A goat-pox-like disease was reported in the western United States
(15), but no attempt was made to indentify the agent with a reference serum against SGPV.
Serum samples from animals representing the affected group of goats were submitted to the
Foreign Animal Disease Diagnostic Laboratory (FADDL) at Plum Island, NY, and tested for
antibody to SGPV; no antibodies were found against SGPV. The serums were not tested for
antibodies to bovid herpesvirus 2 or contagious ecthyma at the FADDL. Unfortunately, the
viral isolate was not available for study. It is conclusive that what was reported in the
literature was not goat pox.
Transmission
Contact is the main means of transmission of SGPV. Inhalation of
aerosols from acutely affected animals, aerosols generated from dust contaminated from pox
scabs in barns and night holding areas, and contact through skin abrasions either by
fomites or by direct contact are the natural means of transmitting SGPV. Insect
transmission is possible. The virus can cause infection experimentally by intravenous,
intradermal, intranasal, or subcutaneous inoculation.
Incubation Period
Under field conditions, the incubation of SGP is between 4 and 8
days. Experimentally, the first sign (fever) may appear within 3 to 5 days after
inoculation.

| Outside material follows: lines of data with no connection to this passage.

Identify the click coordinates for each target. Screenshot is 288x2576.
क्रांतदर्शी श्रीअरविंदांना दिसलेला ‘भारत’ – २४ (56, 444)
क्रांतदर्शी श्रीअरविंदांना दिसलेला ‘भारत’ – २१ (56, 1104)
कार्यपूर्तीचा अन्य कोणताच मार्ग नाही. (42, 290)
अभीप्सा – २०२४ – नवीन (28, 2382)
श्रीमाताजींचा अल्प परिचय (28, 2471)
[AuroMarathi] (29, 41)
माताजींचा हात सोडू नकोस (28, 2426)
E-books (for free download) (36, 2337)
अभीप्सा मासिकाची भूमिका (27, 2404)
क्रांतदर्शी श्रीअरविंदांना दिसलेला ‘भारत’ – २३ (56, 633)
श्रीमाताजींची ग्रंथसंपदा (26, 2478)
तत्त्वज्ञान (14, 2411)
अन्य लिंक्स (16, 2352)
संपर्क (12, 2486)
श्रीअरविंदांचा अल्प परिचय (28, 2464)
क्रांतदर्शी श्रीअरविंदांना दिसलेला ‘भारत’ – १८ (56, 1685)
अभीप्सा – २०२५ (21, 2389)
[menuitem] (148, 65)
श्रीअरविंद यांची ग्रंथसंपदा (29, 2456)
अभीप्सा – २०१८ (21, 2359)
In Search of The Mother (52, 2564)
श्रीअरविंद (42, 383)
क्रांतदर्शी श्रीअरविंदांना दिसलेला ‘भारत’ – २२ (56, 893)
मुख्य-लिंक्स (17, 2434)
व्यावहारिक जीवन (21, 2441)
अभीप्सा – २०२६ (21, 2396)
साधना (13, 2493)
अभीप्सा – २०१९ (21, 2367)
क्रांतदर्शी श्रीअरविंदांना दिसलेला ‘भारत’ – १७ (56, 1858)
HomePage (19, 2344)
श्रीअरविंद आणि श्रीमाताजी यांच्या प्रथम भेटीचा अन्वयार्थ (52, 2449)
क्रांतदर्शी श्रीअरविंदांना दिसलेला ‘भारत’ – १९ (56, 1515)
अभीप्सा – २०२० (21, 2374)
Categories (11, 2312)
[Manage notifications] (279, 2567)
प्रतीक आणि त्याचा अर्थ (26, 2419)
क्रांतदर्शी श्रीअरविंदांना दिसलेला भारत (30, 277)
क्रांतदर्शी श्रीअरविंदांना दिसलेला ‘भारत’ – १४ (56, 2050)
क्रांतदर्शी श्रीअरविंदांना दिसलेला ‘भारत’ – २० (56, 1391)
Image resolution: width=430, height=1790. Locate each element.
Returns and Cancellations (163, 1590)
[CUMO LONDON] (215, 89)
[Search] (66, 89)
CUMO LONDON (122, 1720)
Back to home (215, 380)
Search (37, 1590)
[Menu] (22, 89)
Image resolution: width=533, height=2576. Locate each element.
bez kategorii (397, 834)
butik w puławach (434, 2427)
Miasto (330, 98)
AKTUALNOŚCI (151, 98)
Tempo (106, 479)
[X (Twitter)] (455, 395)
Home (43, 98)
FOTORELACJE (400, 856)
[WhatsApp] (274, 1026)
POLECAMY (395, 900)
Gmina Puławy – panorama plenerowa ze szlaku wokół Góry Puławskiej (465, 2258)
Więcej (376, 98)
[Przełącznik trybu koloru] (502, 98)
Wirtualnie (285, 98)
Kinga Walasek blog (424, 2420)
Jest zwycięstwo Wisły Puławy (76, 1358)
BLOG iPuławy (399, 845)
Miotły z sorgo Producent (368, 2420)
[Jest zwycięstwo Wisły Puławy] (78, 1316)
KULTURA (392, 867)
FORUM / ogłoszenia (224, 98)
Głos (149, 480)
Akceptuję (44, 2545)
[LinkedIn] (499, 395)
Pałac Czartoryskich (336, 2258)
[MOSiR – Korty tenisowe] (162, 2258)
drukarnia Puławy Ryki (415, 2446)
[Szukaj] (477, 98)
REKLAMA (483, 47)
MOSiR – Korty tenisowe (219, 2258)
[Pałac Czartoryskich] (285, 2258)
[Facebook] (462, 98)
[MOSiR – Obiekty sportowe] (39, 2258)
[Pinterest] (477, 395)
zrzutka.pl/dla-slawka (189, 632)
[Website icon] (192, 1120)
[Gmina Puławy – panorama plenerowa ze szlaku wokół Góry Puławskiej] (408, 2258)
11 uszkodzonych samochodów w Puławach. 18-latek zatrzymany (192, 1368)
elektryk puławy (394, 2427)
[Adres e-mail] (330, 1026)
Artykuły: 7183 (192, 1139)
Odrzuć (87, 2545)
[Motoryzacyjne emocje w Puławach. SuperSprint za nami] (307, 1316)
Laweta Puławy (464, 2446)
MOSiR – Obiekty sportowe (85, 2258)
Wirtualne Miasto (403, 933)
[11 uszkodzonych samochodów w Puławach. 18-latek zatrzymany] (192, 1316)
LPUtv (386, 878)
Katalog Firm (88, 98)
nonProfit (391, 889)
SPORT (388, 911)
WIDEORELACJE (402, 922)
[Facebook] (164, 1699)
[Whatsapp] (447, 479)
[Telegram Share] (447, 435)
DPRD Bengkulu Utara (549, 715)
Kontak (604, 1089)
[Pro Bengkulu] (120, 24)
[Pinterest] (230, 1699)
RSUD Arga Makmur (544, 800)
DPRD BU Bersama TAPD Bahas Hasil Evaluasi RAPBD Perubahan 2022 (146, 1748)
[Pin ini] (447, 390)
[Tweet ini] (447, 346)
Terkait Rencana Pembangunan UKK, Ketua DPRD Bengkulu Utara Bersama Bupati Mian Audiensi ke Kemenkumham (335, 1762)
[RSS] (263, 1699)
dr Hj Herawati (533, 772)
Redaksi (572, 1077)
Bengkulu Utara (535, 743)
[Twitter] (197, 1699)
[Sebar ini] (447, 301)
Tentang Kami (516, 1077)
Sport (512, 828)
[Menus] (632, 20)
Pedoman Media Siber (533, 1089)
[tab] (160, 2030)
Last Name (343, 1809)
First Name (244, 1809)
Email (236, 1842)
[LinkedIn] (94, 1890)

The course of the disease is 4 to 6 weeks with various stages of pox lesions
present at the same time. Full recovery may take up to 3 months.
Clinical Signs
Sheep and goat pox virus may cause subclinical infection; clinical
cases vary from mild to severe (3). The course of the disease in sheep and goats is
similar. The first signs may include fever, depression, conjunctivitis, lacrimation, and
rhinitis. Within a few days of the prodromal signs, pox lesions develop in the skin. These
are more easily observed on the wool-free or hair-free parts of the body such as the
perineum, inguinal area, scrotum, udder, axilla, and muzzle. Lesions do occur in wooled or
haired skin. Generally, more severe (extensive) skin lesions correlate with more severe
illness. The skin lesion first appears as an erythematous area (macula). This lesion
progress to a raised, slightly blanched lesion that presents erythema with edema in the
central part of the lesion (papule) (Fig. 103).
Pox lesions with a transudate, representing the vesicular stage of the lesion, may be
noted, but rarely is there any gross vesicle in the skin. The center of the lesion then
becomes depressed and gray (necrotic) and is surrounded by an area of hyperemia (Fig. 104). Late in the course of the
disease (2 to 4 weeks after the first signs), the lesion become dry, and a scab forms (Fig. 105). A characteristic feature of a
pox lesion is that lesions involve the entire epidermis and dermis and penetrate into the
subcutaneous tissue; it feels like a nodule. Depending on the severity of the skin lesion,
there may be a scar, an area devoid of wool or hair, after the lesion heals. Secondary
bacterial infection may complicate the healing process. The muzzle may be swollen, and the
nares and oral mucosa may have extensive lesions. In many cases, pneumonia may occur with
labored breathing and a respiratory rate approaching 90 per minute. Depression, anorexia,
and emaciation are common and may persist. Nervous signs may occur, but how these are
related to the SGPV infection is not clear.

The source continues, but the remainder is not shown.